» **Cose da fare**
A: Ricopia dal testo sul film Lo Squalo il passo che si apre con le parole contenenti "Una delle principali" e si chiude con "piede in acqua.".
B: Prosegui, per favore, il testo sul film Lo Squalo a partire dalla sua ultima frase.

» **Testo mostrato**
Accadde dopo l’uscita de Lo Squalo, il capolavoro blockbuster di Steven Spielberg del 1975. Un film che ha ridefinito il cinema di Hollywood sotto numerosi profili e specie nella sua componente horror, virando verso una variante del genere che non rappresenta più un assassino o un mostro, ma un animale assassino, quindi un pericolo che viene dalla natura.

Una delle principali ragioni dietro al successo del film, oltre ovviamente agli effetti speciali dietro alla realizzazione della bestia stessa: un’impressione talmente convincente che i turisti iniziarono a disertare le spiagge in massa, convinti della pericolosità di tali creature e impauriti anche solo all’idea di mettere piede in acqua.

» **Voci estratte**

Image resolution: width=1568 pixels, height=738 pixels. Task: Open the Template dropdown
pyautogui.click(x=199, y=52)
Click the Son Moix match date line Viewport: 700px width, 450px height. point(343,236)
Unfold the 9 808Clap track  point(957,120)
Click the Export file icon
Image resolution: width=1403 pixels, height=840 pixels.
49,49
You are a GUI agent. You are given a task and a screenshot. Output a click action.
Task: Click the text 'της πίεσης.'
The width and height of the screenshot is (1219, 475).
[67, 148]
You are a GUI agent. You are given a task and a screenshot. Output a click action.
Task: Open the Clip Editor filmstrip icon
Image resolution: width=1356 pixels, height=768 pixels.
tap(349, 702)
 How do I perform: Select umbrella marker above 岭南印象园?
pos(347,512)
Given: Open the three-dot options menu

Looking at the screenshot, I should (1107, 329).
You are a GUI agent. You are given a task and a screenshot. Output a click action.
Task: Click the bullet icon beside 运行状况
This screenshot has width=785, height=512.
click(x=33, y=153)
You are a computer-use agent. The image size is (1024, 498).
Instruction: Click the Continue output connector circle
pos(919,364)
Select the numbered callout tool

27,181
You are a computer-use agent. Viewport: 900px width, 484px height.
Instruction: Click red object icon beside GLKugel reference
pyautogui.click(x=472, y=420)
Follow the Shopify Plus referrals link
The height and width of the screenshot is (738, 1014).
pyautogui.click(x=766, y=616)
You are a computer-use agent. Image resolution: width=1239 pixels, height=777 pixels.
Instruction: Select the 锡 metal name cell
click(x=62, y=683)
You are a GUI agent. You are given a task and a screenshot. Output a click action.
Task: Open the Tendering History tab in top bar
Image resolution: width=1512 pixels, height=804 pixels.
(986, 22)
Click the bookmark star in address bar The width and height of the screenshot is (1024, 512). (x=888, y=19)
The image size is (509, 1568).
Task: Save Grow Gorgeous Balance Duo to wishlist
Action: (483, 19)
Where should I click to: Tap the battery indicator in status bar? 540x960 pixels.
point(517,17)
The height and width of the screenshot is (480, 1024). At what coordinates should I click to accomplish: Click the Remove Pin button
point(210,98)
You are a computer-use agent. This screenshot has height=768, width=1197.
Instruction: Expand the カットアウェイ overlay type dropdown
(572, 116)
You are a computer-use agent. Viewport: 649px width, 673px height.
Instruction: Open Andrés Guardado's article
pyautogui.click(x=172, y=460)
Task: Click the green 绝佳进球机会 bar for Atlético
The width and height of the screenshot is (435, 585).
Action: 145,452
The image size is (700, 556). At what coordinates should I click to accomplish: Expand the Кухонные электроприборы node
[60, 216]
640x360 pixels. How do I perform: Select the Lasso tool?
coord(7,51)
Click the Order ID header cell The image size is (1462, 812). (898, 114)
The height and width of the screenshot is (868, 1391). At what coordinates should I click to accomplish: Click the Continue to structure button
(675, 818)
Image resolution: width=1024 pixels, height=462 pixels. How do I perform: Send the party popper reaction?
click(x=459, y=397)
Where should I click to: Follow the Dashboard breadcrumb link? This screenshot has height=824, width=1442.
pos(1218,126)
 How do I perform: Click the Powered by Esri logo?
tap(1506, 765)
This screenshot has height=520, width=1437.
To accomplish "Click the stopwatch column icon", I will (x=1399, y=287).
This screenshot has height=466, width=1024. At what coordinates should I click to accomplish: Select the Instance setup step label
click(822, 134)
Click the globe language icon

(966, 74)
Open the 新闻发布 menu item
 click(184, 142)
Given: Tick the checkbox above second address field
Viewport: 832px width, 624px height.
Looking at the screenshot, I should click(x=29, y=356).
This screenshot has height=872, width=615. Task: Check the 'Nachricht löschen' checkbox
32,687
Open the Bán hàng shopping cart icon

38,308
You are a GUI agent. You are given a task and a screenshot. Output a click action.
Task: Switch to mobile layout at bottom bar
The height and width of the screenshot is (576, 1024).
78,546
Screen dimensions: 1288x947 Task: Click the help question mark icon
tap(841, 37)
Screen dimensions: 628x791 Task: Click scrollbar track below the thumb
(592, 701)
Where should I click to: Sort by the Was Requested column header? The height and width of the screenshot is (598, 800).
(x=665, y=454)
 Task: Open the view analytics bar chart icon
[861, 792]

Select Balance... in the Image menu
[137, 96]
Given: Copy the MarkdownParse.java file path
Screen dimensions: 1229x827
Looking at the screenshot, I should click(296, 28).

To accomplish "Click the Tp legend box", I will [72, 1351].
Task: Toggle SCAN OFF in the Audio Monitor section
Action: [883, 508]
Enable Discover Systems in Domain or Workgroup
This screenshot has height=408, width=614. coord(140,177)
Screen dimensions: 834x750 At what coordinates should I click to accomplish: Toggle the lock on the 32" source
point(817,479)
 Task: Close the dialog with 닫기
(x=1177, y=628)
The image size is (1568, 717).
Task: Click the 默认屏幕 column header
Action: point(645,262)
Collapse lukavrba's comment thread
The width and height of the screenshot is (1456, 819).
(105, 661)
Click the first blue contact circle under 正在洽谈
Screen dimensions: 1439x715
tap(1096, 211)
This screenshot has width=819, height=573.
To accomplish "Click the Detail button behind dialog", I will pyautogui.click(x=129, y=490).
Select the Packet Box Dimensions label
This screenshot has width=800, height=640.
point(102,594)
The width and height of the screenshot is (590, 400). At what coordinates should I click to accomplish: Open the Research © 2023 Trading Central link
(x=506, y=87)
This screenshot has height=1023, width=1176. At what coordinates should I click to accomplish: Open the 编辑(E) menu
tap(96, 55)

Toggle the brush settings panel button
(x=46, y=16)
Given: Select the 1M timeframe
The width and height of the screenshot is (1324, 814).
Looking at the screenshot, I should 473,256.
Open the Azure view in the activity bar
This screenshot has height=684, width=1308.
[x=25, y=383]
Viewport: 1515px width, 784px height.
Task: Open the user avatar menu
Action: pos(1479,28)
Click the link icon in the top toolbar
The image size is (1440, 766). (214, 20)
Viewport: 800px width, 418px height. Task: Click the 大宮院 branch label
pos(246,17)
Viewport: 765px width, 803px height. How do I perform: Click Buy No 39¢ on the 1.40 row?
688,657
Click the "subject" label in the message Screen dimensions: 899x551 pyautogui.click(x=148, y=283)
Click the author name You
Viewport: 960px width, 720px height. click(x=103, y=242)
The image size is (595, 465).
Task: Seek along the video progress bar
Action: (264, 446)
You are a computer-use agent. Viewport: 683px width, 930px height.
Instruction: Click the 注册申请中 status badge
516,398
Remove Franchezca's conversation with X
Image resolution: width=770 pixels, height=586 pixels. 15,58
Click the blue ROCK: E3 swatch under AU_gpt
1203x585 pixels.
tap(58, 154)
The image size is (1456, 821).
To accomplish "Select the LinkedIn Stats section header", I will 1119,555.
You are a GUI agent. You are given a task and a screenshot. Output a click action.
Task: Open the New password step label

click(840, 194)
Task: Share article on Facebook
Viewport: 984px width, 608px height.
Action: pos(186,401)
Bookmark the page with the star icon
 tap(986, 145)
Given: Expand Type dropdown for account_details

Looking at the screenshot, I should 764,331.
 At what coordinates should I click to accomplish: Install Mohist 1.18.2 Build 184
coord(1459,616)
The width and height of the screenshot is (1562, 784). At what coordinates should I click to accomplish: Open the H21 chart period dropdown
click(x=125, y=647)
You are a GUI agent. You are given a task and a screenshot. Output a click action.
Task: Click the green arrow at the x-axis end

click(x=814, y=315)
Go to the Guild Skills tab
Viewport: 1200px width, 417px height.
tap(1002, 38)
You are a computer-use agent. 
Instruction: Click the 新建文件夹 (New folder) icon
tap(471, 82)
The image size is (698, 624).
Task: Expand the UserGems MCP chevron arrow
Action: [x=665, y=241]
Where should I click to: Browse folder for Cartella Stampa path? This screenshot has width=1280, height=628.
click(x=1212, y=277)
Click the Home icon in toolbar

» **Risposte date**
A:
Una delle principali ragioni dietro al successo del film, oltre ovviamente agli effetti speciali dietro alla realizzazione della bestia stessa: un’impressione talmente convincente che i turisti iniziarono a disertare le spiagge in massa, convinti della pericolosità di tali creature e impauriti anche solo all’idea di mettere piede in acqua.

B:
La stagione 1975 registrò infatti negli Stati Uniti un considerevole calo del turismo presso le località balneari, e parallelamente un aumento di avvistamenti di squali in acqua (immaginiamo la famosa pinna che spunta in lontananza, un’immagine entrata nella cultura popolare e a tutti nota).

Questo è stato chiamato “l’effetto squalo”, riferito ovviamente all’antagonista del film (che in origine si chiamava ricordiamo Jaws – Mascelle) e ha portato anche a conseguenze ben più nefaste di quelle che colpirono l’industria del turismo. Nello specifico, la perpetuazione dell’immagine dello squalo come animale “pericoloso” se non addirittura killer.